Sie sollen also nicht aus dem Tteich raus (wir finden das Froschkonzert einfach nur schön), sondern die Frösche und __ Kröten, die sich in den Filterkeller verirren, sollen wieder in den Teich, da es keine Möglichkeit gibt, daß sie von alleine dort wieder rauskommen.

Meine Idee war jetzt, einen großen Eimer im Boden einzulassen, so daß der Rand bündig mit dem Filterkellerboden abschließt. Ein paar cm über dem Eimerboden wollte ich dann ein paar Löcher bohren, damit zwar etwas Wasser im Eimer stehen bleibt, dieser aber nicht komplett voll laufen kann, wenn es regnet (Kellerabdeckung ist nicht wasserdicht). Dann noch einen großen Stein mit in den Eimer, so daß Frösche und Kröten wahlweise im wasser oder auf dem Trockenen sitzen können, bis sie aus dem Eimer geholt werden.
Evtl. dann noch eine kliene LED-Leuchte, die den Eimer-Bereich anstrahlt, um die Tiere anzulocken, denn bisher haben sie sich bei Wartungsarbeiten immer zu den Licht-Öffnungen hingezogen.

Leider gelingt es mir (bis auf wenige Ausnahmen) nicht, die Tiere so zu fangen. Es gibt einfach zu viele Winkel und Ecken, wo sie sich verkriechen können und ich sie nicht erreiche.

Gruß

   Christoph


----------



## Digicat (26. Mai 2016)

Ich würde versuchen, sie daran zu hindern in den Filterkeller zu kommen.
Man kann ja auch zwischen der Lattung der Unterkonstruktion für die Holzdeckdielen Pfosten oder Lochblechstreifen befestigen.
Stell ich mir einfacher vor als ein Loch für den Kübel in den Beton zu stemmen.

Liebe Grüße
Helmut


----------



## Sternie (26. Mai 2016)

Die Lücken der Unterkonstruktion habe ich schon vor ein paar Jahren dichtgemacht.
Ich habe allerdings die Stelle(n), wo sie noch in den Filterkeller kommen, noch nicht gefunden. Keine Ahnung.

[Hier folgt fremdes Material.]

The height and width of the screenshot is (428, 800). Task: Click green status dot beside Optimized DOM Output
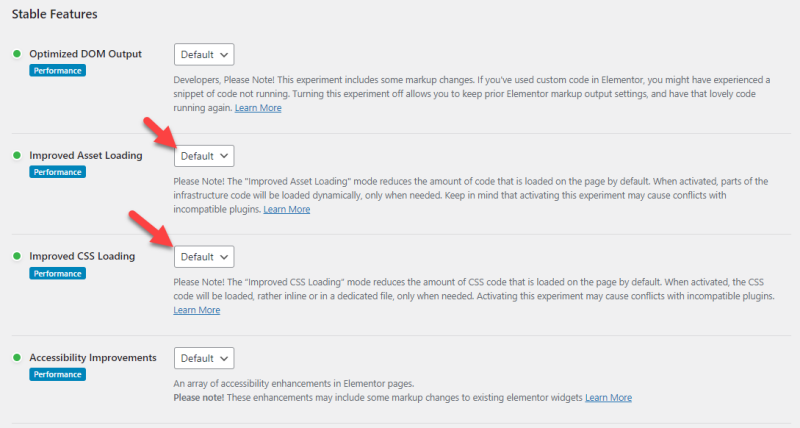click(x=17, y=54)
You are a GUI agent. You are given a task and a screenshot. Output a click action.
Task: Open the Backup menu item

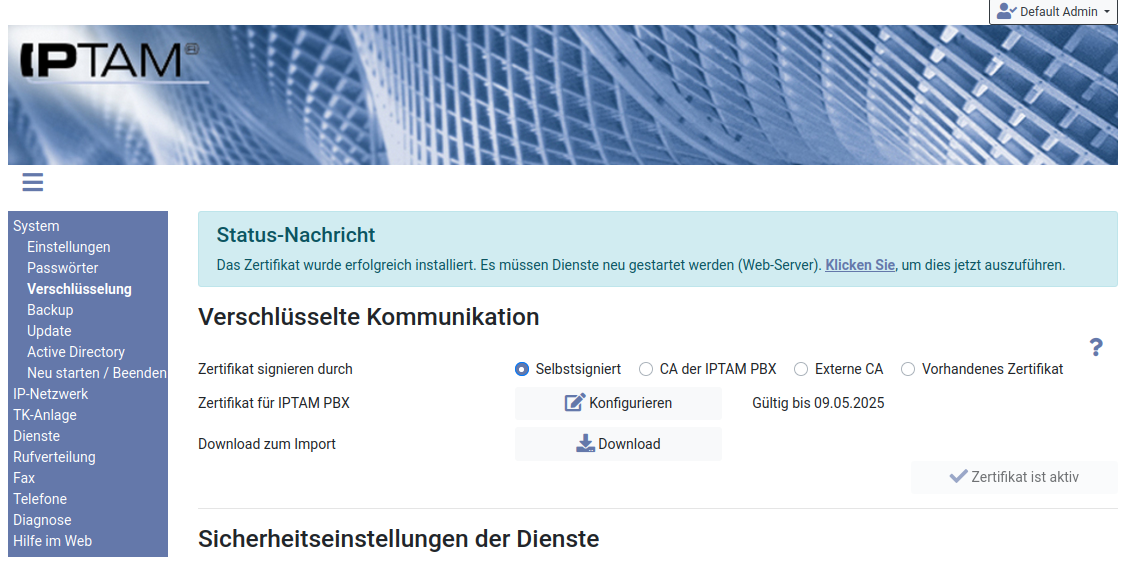point(50,310)
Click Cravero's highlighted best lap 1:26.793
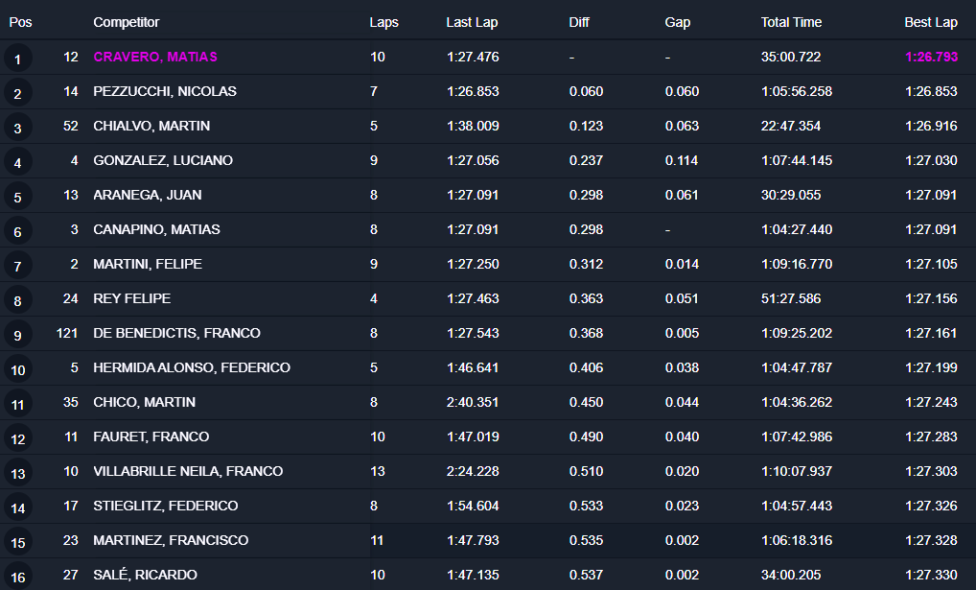Image resolution: width=976 pixels, height=590 pixels. click(x=931, y=57)
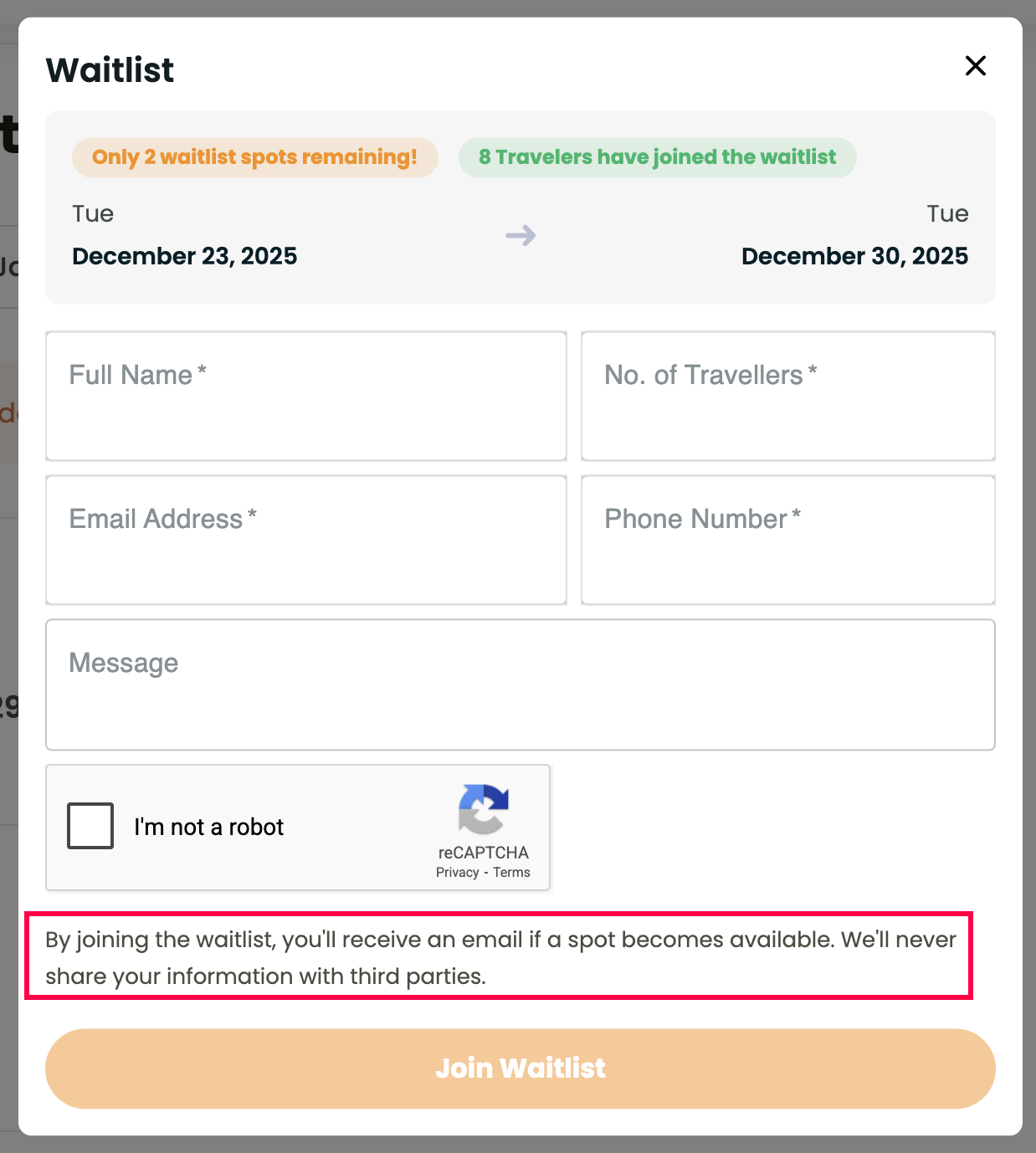Click the third-parties disclaimer text

tap(500, 957)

Was das Loch angeht, das ist kein Problem. Da wir keinen Betonboden haben, sondern der Boden nur mit Beton-Rasengittersteinen ausgelegt worden ist, ist es kein Problem, da ein paar Segmente herauszutrennen. Habe ich an einer anderen Stelle schon mal gemacht. Halbe Stunde und das Loch ist fertig 

Außerdem ist damit noch nicht das Problem der Tiere gelöst, die schon im Filterkeller sind und sich partout nicht fangen lassen wollen. Die möchte ich ungerne da unten drin lassen.


----------



## Christine (26. Mai 2016)

Wie tief ist und groß ist der Keller denn? Kann mal nicht versuchen, einen Ausstieg zu schaffen und den Deckel ausnahmsweise mal eine Nacht offen lassen?


----------



## Tottoabs (26. Mai 2016)

Christine, wenn die sich im Filterkeller wohl fühlen und Futter, also __ Spinnen und __ Käfer finden werden es möglicherweise eher mehr wenn der Deckel offen ist. 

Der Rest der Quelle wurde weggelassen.